Input for this task:
BEGIN
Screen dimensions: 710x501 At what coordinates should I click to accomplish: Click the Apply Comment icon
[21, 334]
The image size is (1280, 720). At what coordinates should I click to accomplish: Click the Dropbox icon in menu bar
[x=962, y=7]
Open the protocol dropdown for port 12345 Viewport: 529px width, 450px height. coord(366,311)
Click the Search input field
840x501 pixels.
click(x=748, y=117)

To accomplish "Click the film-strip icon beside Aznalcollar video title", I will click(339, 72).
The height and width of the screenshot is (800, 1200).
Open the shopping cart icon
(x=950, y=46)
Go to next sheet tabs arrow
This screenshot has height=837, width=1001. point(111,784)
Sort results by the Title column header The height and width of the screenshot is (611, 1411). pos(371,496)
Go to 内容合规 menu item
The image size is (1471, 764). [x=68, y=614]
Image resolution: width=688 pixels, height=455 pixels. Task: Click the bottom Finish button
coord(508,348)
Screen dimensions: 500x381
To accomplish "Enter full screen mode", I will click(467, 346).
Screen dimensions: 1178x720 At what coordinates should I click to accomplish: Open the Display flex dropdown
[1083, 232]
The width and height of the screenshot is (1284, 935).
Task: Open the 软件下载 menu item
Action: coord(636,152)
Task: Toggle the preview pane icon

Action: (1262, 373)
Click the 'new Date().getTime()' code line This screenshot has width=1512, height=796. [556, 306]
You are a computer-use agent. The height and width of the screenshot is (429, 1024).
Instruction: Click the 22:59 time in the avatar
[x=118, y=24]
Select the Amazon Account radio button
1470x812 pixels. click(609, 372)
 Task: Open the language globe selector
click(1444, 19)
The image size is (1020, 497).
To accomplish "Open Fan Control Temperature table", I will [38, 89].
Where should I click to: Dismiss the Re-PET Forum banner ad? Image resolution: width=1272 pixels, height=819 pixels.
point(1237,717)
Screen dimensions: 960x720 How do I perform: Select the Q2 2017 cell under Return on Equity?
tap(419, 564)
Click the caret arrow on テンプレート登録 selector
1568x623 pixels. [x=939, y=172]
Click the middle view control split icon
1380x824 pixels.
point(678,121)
END
Aim of the exercise: Return verbatim each line from the one that mentions "Screen dimensions: 960x720" to the end of the entries, inclusive.

Answer for the task:
Screen dimensions: 960x720 How do I perform: Select the Q2 2017 cell under Return on Equity?
tap(419, 564)
Click the caret arrow on テンプレート登録 selector
1568x623 pixels. [x=939, y=172]
Click the middle view control split icon
1380x824 pixels.
point(678,121)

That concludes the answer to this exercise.